What needs to be done: Retype, without changes or pictures, only the lines that begin at the one containing "This screenshot has width=1600, height=1048." and end at the last line of the records that follow.

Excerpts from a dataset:
<<<<
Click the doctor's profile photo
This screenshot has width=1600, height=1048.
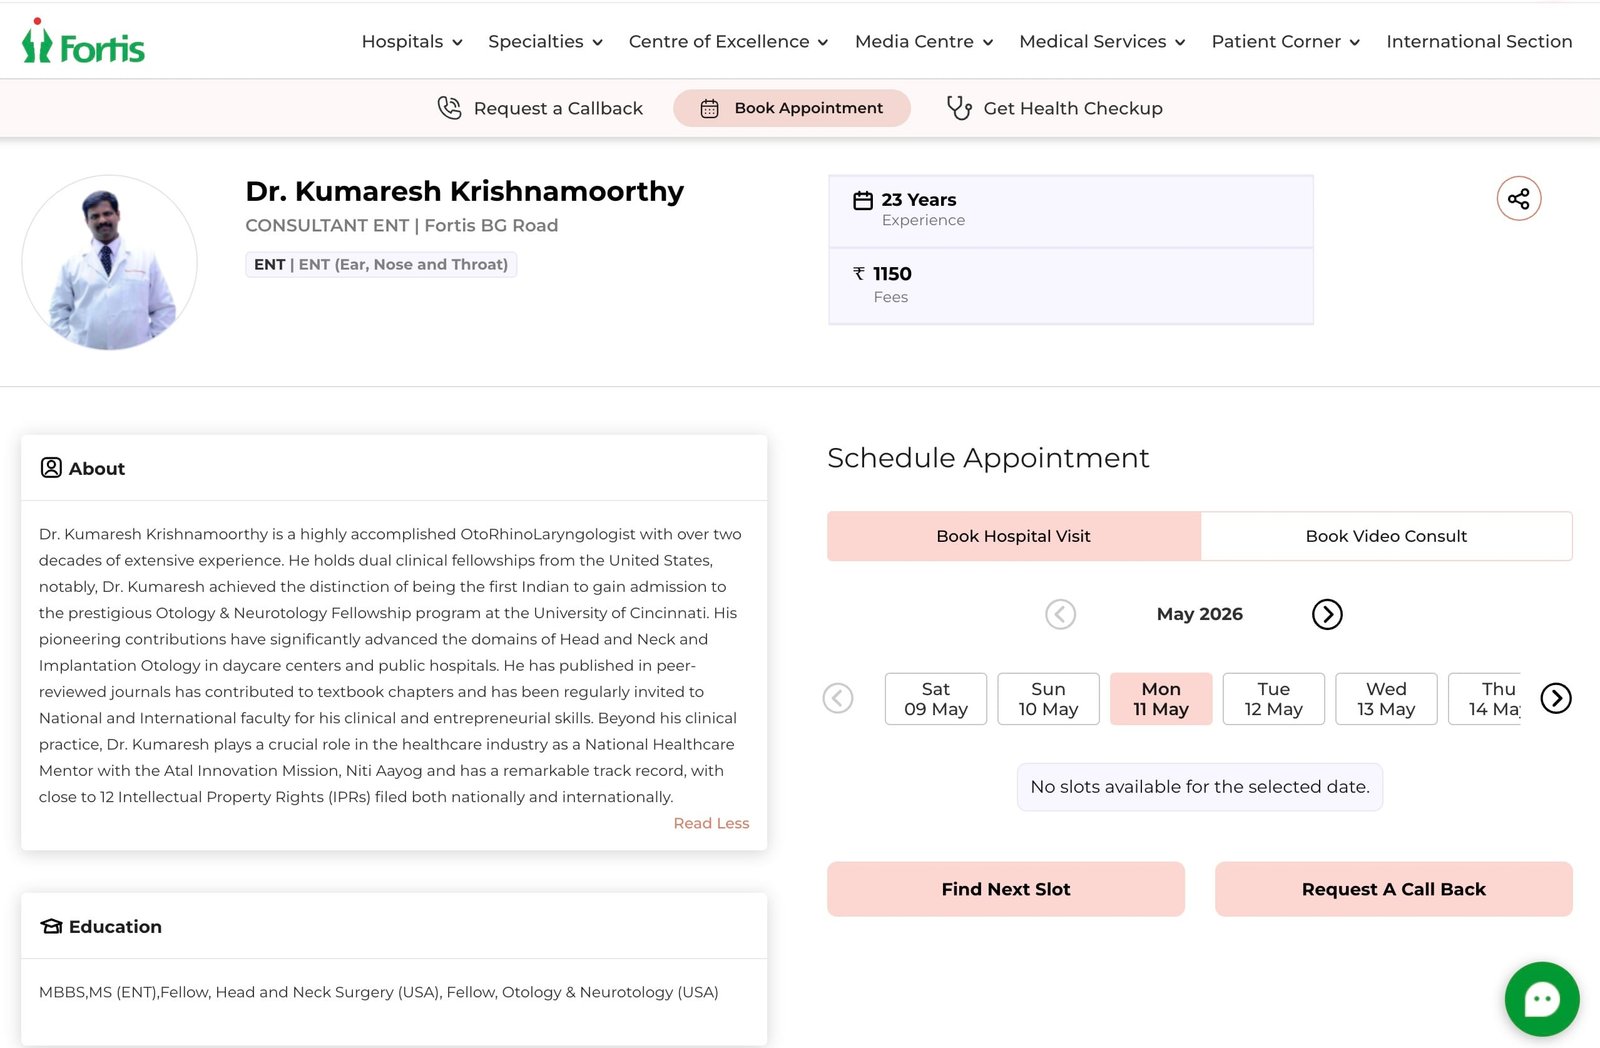tap(110, 263)
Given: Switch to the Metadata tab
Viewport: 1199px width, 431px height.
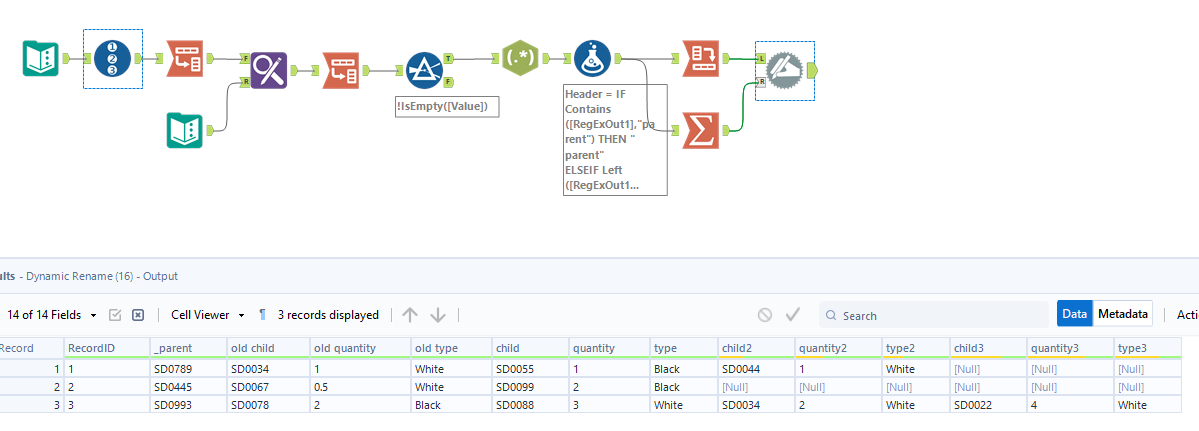Looking at the screenshot, I should pyautogui.click(x=1122, y=314).
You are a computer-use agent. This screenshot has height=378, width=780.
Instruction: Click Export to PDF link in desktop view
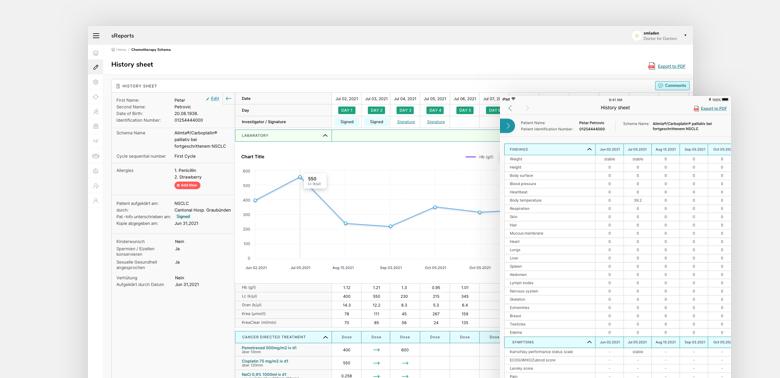click(672, 66)
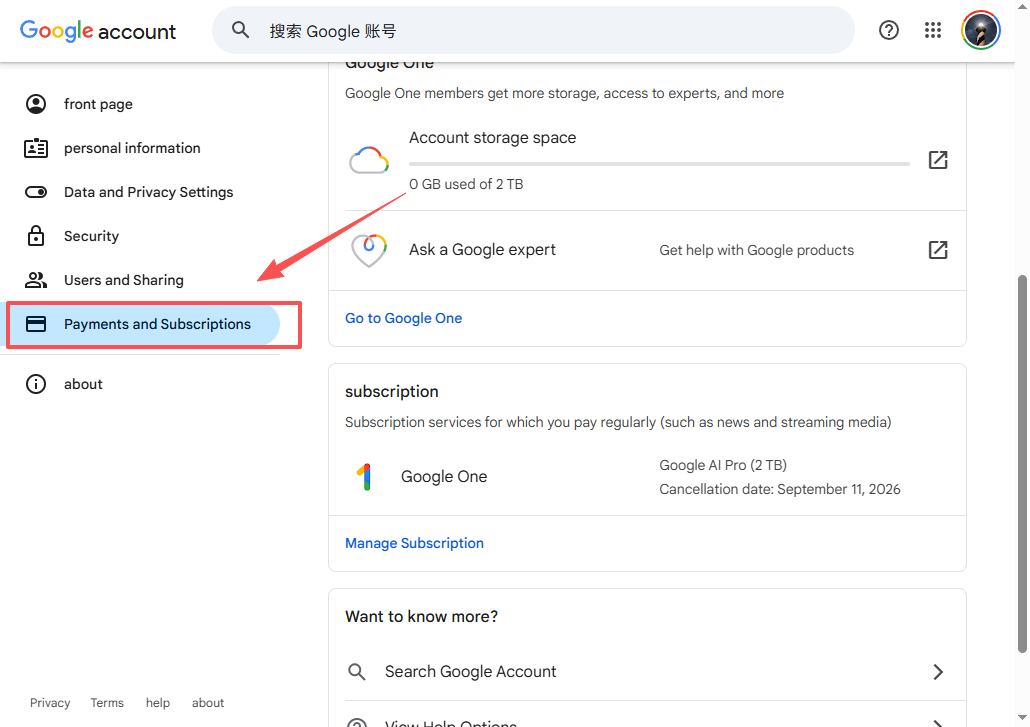Go to Security in the sidebar
1030x727 pixels.
[x=91, y=236]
>>>>
Response to the task:
This screenshot has width=1600, height=1048.
tap(110, 263)
Given: Switch to the Metadata tab
Viewport: 1199px width, 431px height.
Looking at the screenshot, I should pyautogui.click(x=1122, y=314).
You are a computer-use agent. This screenshot has height=378, width=780.
Instruction: Click Export to PDF link in desktop view
click(672, 66)
Go to Security in the sidebar
1030x727 pixels.
[x=91, y=236]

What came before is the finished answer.